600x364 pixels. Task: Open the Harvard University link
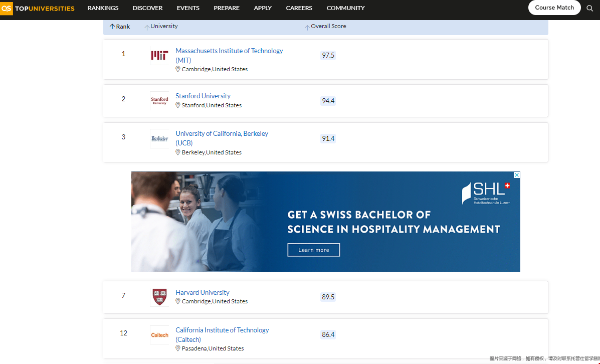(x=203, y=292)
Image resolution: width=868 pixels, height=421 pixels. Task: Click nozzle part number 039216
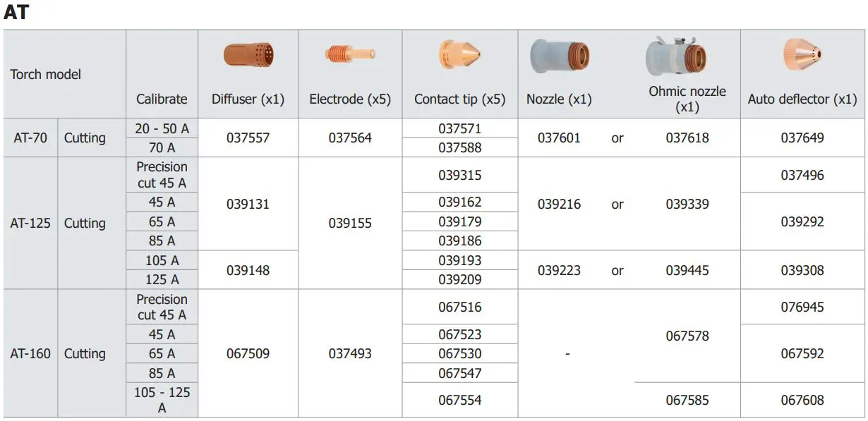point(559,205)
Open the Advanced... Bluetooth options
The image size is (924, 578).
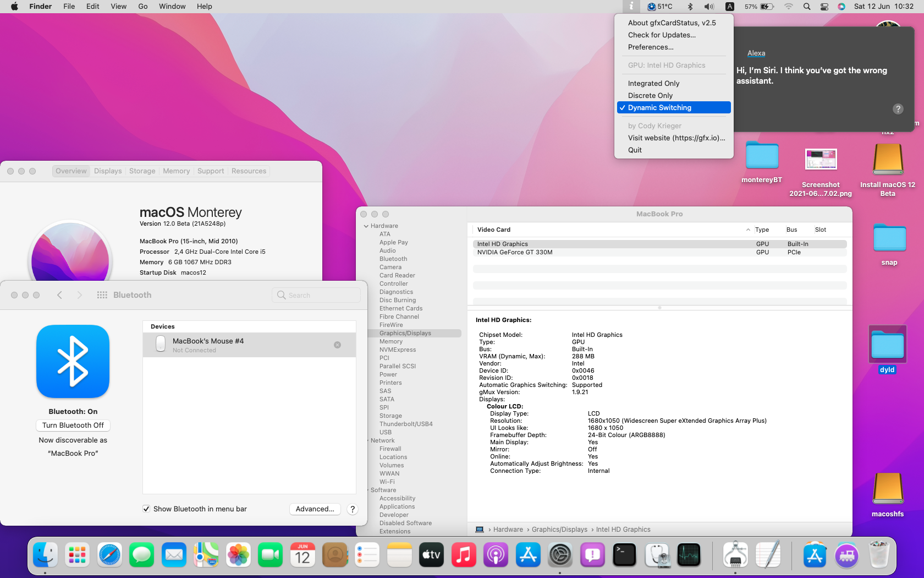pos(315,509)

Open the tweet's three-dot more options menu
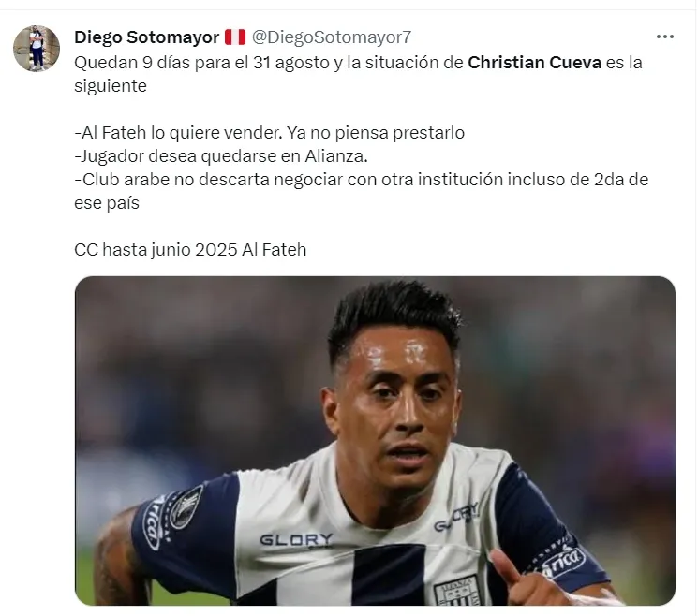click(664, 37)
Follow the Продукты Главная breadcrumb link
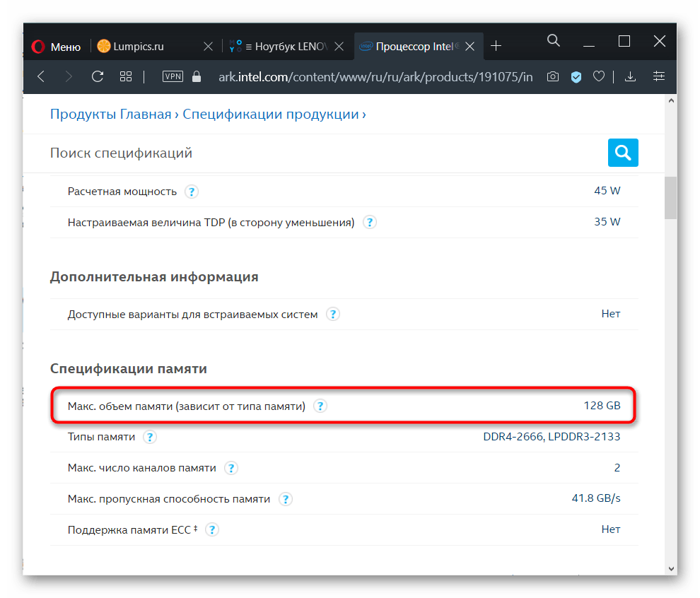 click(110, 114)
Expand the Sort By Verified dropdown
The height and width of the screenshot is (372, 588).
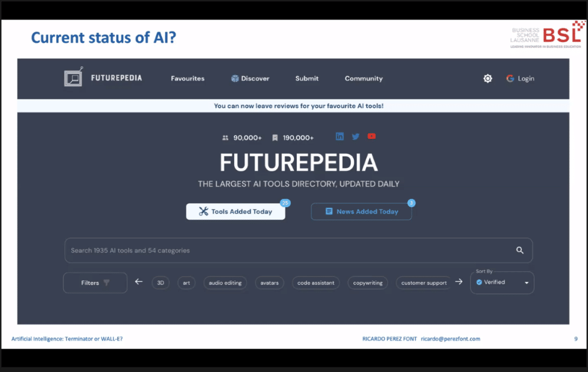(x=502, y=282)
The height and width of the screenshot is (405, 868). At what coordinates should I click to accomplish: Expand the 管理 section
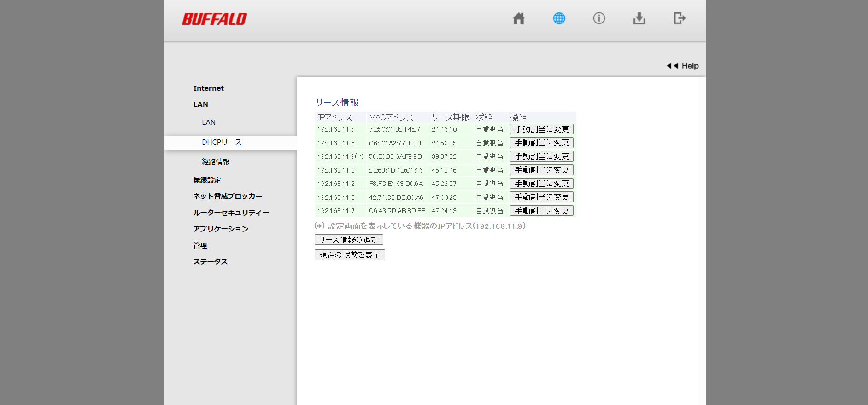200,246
* * *
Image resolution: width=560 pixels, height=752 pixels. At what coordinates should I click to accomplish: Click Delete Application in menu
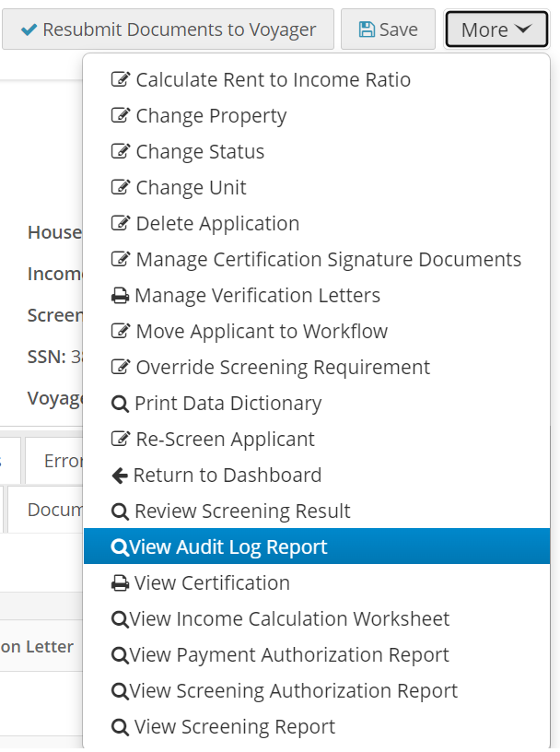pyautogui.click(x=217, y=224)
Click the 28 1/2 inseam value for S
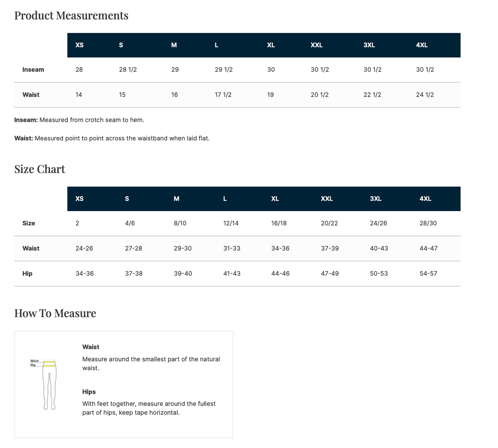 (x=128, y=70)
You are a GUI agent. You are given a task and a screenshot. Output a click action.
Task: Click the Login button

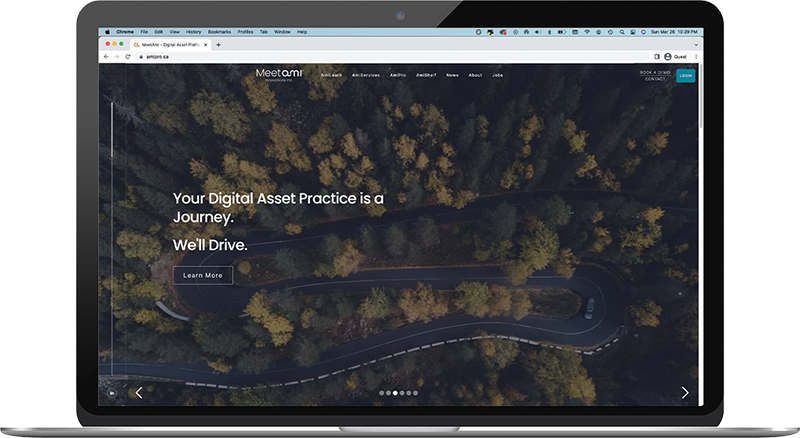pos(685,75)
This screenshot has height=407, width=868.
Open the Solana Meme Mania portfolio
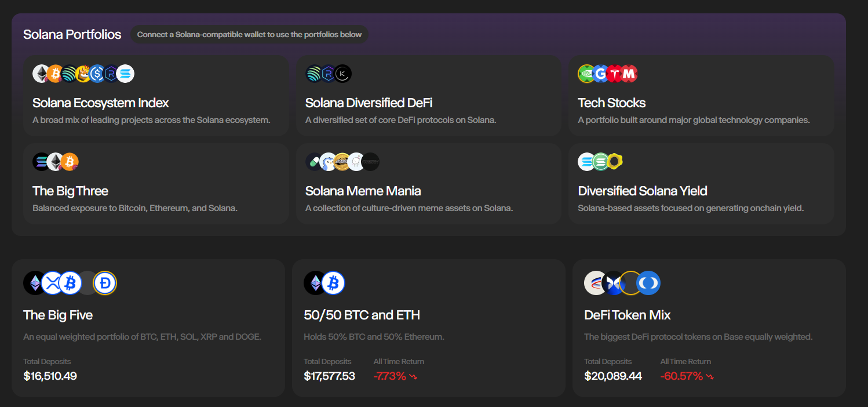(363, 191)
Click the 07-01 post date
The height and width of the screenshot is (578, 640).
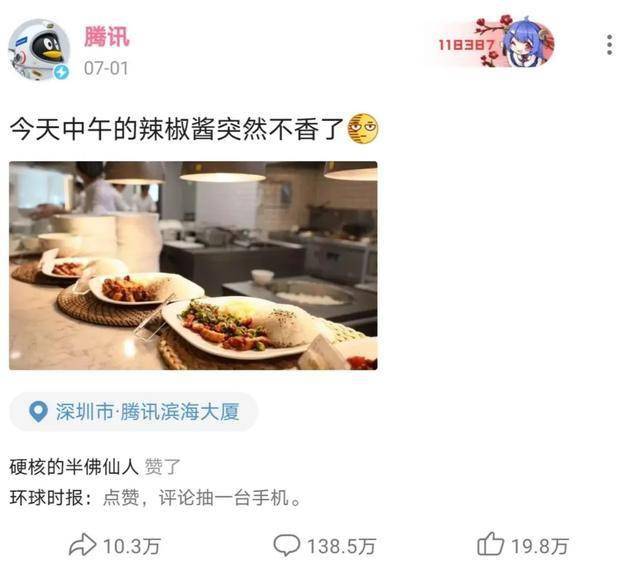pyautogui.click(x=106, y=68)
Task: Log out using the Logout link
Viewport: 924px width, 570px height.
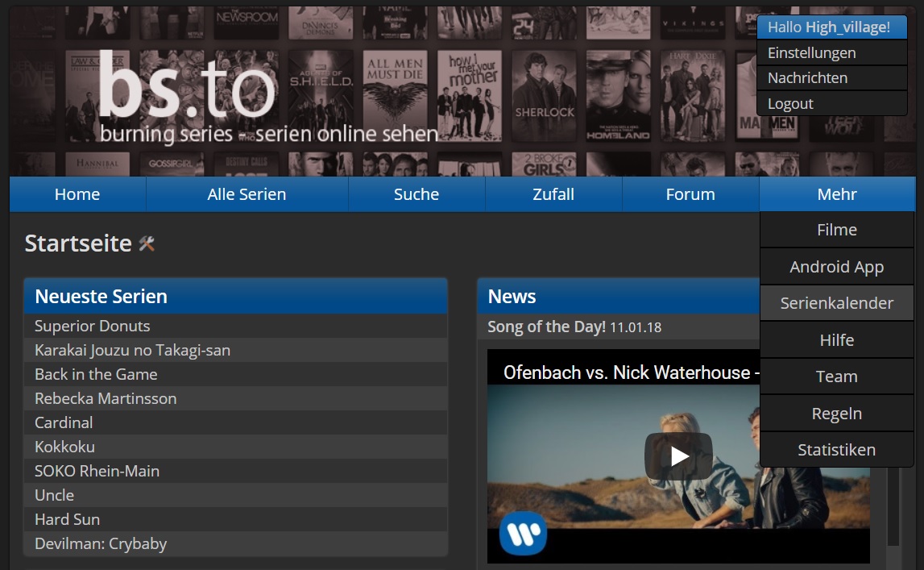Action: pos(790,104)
* * *
### Directions for this task
Exactly as written above, retype the lines starting at the one holding "600x364 pixels. Task: Open" and ending at the one holding "Expand the Sort By Verified dropdown", both included, but not the pictures.

### Result of this exercise
600x364 pixels. Task: Open the Harvard University link
(x=203, y=292)
Image resolution: width=868 pixels, height=421 pixels. Task: Click nozzle part number 039216
point(559,205)
Open the Advanced... Bluetooth options
The image size is (924, 578).
pos(315,509)

Open the tweet's three-dot more options menu
click(664, 37)
Follow the Продукты Главная breadcrumb link
 click(110, 114)
Expand the Sort By Verified dropdown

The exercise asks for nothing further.